Courtesy of Janet Yellen hinting that maybe, possibly, there might be an interest rate rise next month — and the EU tax man chasing Apple for US$18 billion — the Dow has retreated a little from its recent highs.
The All Ords has also surrendered some of its recent gains, in part due to the potential US rate rise, but also due to weaker earnings resulting in lower dividend payouts.
Investors have been conditioned to believe the Fed has their backs. So no one seems to be overly worried by the recent volatility. It’s this complacency that’s likely to drive another assault at a new high before this whole charade is exposed.
In this world of relative peace and tranquillity, gold has lost its recent gloss…down to US$1,311 per ounce.
The mere hint of US rates rising has taken the Aussie dollar down a notch or two. The RBA and exporters will be happy.
All in all, the world is in ‘wait and see’ mode.
But, away from the day to day noise of the markets, there are much bigger trends at play.
Trends that mean tomorrow will definitely not be a repeat of yesterday.
Earlier this month, the ABS released the latest employment numbers. Our unemployment rate fell to 5.7%.
But, as always, the statistics do not tell the whole story.
Here’s an ABC headline:
‘Unemployment drops to 5.7pc but part-time work hits record high: ABS data’
The majority of jobs are being created in the part-time sector.
This should come as no surprise…it is part of the deflationary world we’ve been talking about.

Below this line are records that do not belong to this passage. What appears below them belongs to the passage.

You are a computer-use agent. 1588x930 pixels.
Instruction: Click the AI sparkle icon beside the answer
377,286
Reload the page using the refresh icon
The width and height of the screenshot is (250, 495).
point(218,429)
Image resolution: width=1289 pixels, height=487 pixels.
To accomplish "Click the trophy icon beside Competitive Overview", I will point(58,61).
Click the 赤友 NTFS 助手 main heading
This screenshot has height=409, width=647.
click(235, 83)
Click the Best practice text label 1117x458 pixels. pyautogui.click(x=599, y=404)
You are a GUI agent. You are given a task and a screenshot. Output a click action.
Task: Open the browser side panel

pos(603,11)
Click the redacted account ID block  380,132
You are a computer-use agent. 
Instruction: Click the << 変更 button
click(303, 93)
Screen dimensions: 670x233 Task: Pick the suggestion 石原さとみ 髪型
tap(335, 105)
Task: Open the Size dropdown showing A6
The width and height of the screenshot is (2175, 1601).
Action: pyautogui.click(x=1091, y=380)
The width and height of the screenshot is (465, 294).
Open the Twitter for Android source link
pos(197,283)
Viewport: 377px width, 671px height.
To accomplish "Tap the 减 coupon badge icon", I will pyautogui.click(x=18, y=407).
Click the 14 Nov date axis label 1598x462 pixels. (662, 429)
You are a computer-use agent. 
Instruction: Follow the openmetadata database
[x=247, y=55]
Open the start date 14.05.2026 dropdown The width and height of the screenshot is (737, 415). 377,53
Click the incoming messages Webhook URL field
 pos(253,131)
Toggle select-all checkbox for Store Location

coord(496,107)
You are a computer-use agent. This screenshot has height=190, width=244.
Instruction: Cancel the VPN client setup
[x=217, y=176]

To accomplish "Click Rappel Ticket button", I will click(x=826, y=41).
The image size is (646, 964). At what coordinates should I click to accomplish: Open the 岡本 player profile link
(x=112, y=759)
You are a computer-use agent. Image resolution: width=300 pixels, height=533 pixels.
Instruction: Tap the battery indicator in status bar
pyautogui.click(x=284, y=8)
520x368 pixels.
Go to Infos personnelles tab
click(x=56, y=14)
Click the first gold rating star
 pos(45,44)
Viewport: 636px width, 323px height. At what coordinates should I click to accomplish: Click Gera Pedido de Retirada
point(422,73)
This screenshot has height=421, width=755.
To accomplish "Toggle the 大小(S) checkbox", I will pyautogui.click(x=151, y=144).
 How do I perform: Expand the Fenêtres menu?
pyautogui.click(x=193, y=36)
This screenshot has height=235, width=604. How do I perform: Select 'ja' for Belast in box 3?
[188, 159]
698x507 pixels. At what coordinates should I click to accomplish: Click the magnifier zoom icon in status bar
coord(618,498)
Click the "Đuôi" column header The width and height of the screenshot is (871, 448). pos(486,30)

In a world where competitive pressures are squeezing margins and industrial relations legislation makes it difficult to shed labour without triggering significant penalties, businesses are understandably reluctant to employ people on a permanent basis.
Employment appears to be transitioning from security to insecurity.
Household income is gradually becoming more reliant on part-time and/or contract positions.
The Millennial generation faces a future of lower wage growth, lower rates of marriage, lower birth rates, and higher asset prices, while being saddled with higher student debts. What a contrast to the situation baby boomers found themselves in 30 or 40 years ago.
The change in generational starting positions is why the past era of economic growth is unlikely to be replicated anytime soon.
This is a very slow, and low growth, world.
Lower economic growth adds to the deflationary spiral, which in turn creates the environment that produces a low cost, flexible workforce. The cycle feeds off itself.
The lack of job security doesn’t create the confidence needed to perpetuate the baby boomer credit binge of yesteryear.
All you need is enough people — not everyone — to exercise spending restraint and the debt-dependent economic growth engine starts to cough and splutter.
Which is why deflationary pressures are being felt in all major economies.
Although that pressure — at present — is not evenly distributed.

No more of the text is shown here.